Berkeley's Little India

By Lisa Tsering
Reno Air "Approach"
November 1998

BERKELEY — Foodies and fashion trendsetters alike are looking East.

The flavors of India — chai, intriguing spice mixes, even the hand-rolled leaf cigarettes called beedies — are enjoying a surge in popularity. And San Francisco's lovers of exotica know that a trip to Berkeley’s Little India — a hop over the Bay Bridge — is like a trip into another world.

Bazaar of India (1810 University Ave.) offers an easy entree to the oft-bewildering selection of Indian merchandise. Rows of glittering bangles and fragrant incense, bottled chutneys and spice pastes — and one of the Bay Area’s largest collection of books from India — make this bright and cheerful shop a good place to start. The best days to visit are Fridays and Saturdays after noon, when their mehndi (henna) artist is in residence. Mehndi, a temporary, all-natural tattoo of ornate Eastern design, is a fashion favorite with Madonna, the artist formerly known as Prince, and trend-setters from Manhattan to Melrose Avenue.

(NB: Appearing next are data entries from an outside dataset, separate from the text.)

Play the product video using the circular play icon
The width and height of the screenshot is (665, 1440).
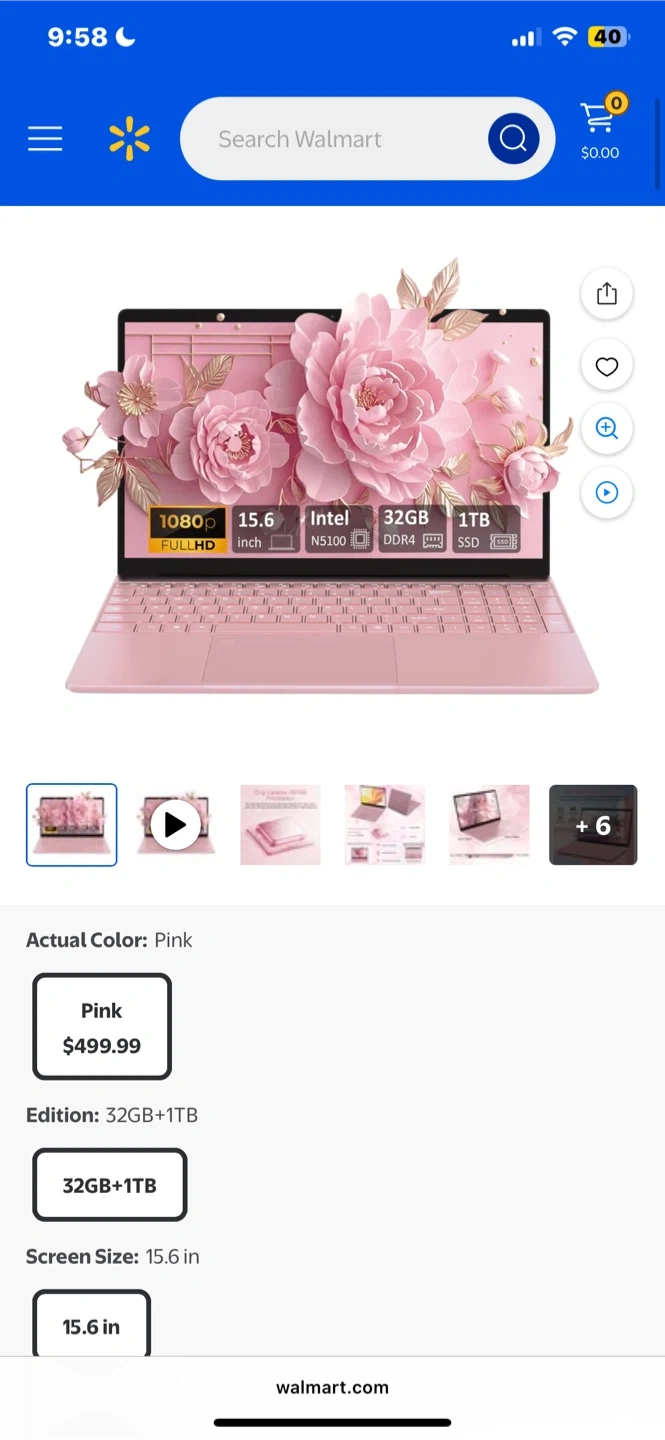click(607, 493)
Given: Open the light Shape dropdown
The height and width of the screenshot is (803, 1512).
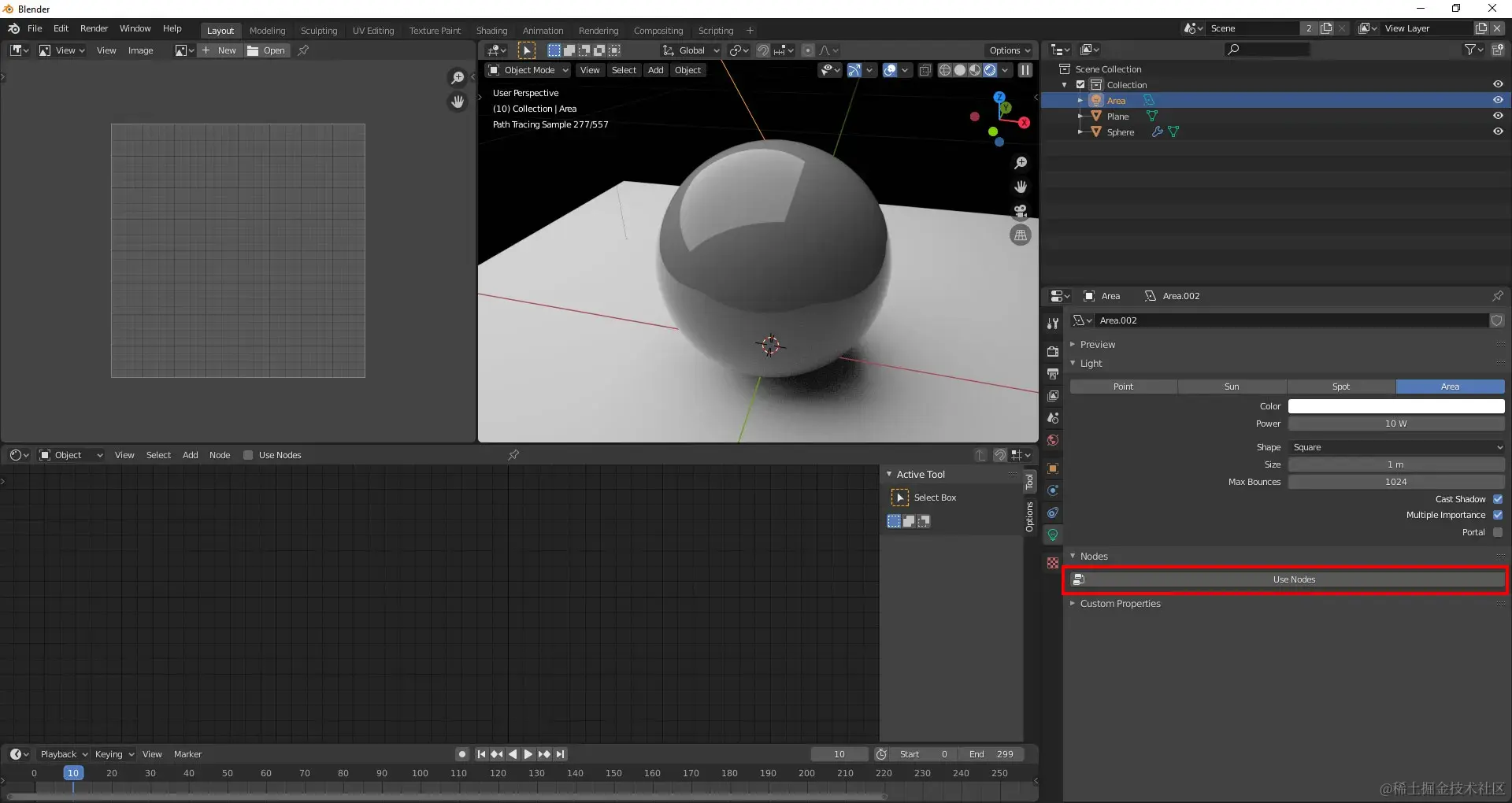Looking at the screenshot, I should point(1395,447).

Bombay Music House, at 1038 University Ave., is the best place around to pick up a cassette of bhangra, the rowdy and rollicking folk music of Punjab, India. Adventurous types may want to try Bombay’s shrill, funky film music; qawaali, passionate Sufi songs made famous by the late Nusrat Fateh Ali Khan; or just a collection of raagas played on the sitar — at less than $5 per cassette, it’s hard to go wrong.

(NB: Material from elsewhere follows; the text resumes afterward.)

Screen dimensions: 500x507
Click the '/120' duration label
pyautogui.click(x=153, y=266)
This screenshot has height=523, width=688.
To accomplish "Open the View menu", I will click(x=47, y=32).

Many Indian women don’t feel dressed unless they’re wearing a bindi, a small colorful dot worn over the “third eye.” Roopam Sarees (1044 University Ave.) has an impressive array of bejeweled, adhesive-backed bindis, as well as long colorful scarves and comfortable cotton pajama suits for men and women.

At the Western end of University Ave. lies Milan, a darker, more mysterious shopping experience. Notable for its selection of over two dozen bulk spices — including delicate green cardamom pods and their pungent cousins, inch-long black cardamom (delicious in biryani, a festive rice dish) — as well as fresh coconuts, chilis and mangoes, the slightly dim and dusty Milan also carries premixed masalas, or spice packets, for under $2. (990 University Ave.)

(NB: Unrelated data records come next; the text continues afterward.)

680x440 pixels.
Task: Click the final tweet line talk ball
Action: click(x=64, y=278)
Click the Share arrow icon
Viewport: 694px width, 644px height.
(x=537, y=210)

Vik's Chaat Corner, two blocks from University Ave., draws crowds from all over the Bay Area for masala dosa (a crispy crepe stuffed with spiced potatoes), chicken kathi kabob (chicken stewed with onions and cilantro and rolled into naan bread), and classic snack foods like pakoras (India's take on tempura).

Indians and Westerners pack the place on the weekends, overlooking the spartan concrete floors and florescent lights to concentrate on some of the tastiest — and cheapest — Indian food around, or just to relax with a cup of chai, the milky black tea spiked with ginger and cardamom (726 Allston Way).

As they say in Hindi, bahut achcha (very good)!